## The problem
From the first line to the last, write out the records exactly.

## Available records
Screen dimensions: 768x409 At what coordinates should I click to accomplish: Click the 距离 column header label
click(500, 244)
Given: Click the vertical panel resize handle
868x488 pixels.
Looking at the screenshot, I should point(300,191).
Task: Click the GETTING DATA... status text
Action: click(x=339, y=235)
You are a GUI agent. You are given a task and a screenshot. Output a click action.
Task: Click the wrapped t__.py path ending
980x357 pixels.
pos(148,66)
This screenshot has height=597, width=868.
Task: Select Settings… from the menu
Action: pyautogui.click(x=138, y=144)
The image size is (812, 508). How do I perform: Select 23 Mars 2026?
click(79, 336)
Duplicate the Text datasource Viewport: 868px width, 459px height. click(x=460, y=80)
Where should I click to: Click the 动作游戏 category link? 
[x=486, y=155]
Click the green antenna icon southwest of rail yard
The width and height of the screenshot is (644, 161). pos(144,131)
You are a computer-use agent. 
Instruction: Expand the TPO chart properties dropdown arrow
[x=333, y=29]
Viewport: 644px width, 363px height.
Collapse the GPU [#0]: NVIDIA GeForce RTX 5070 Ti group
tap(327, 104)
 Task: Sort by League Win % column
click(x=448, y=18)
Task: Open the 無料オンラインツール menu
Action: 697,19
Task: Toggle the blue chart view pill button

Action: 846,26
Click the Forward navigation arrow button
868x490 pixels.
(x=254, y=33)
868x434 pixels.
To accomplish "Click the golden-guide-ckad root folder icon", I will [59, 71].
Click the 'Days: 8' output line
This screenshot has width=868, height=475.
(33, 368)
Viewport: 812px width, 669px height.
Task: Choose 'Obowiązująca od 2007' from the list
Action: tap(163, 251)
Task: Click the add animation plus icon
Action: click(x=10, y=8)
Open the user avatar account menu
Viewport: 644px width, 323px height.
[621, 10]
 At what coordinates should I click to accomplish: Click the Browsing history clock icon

## Written solution
Screen dimensions: 768x409 At what coordinates should I click to accomplish: Click the 距离 column header label
click(500, 244)
Given: Click the vertical panel resize handle
868x488 pixels.
Looking at the screenshot, I should point(300,191).
Task: Click the GETTING DATA... status text
Action: click(x=339, y=235)
You are a GUI agent. You are given a task and a screenshot. Output a click action.
Task: Click the wrapped t__.py path ending
980x357 pixels.
pos(148,66)
This screenshot has height=597, width=868.
Task: Select Settings… from the menu
Action: pyautogui.click(x=138, y=144)
The image size is (812, 508). How do I perform: Select 23 Mars 2026?
click(79, 336)
Duplicate the Text datasource Viewport: 868px width, 459px height. click(x=460, y=80)
Where should I click to: Click the 动作游戏 category link? 
[x=486, y=155]
Click the green antenna icon southwest of rail yard
The width and height of the screenshot is (644, 161). pos(144,131)
You are a computer-use agent. 
Instruction: Expand the TPO chart properties dropdown arrow
[x=333, y=29]
Viewport: 644px width, 363px height.
Collapse the GPU [#0]: NVIDIA GeForce RTX 5070 Ti group
tap(327, 104)
 Task: Sort by League Win % column
click(x=448, y=18)
Task: Open the 無料オンラインツール menu
Action: 697,19
Task: Toggle the blue chart view pill button

Action: 846,26
Click the Forward navigation arrow button
868x490 pixels.
(x=254, y=33)
868x434 pixels.
To accomplish "Click the golden-guide-ckad root folder icon", I will [59, 71].
Click the 'Days: 8' output line
This screenshot has width=868, height=475.
(33, 368)
Viewport: 812px width, 669px height.
Task: Choose 'Obowiązująca od 2007' from the list
Action: tap(163, 251)
Task: Click the add animation plus icon
Action: click(x=10, y=8)
Open the user avatar account menu
Viewport: 644px width, 323px height.
[621, 10]
 At what coordinates should I click to accomplish: Click the Browsing history clock icon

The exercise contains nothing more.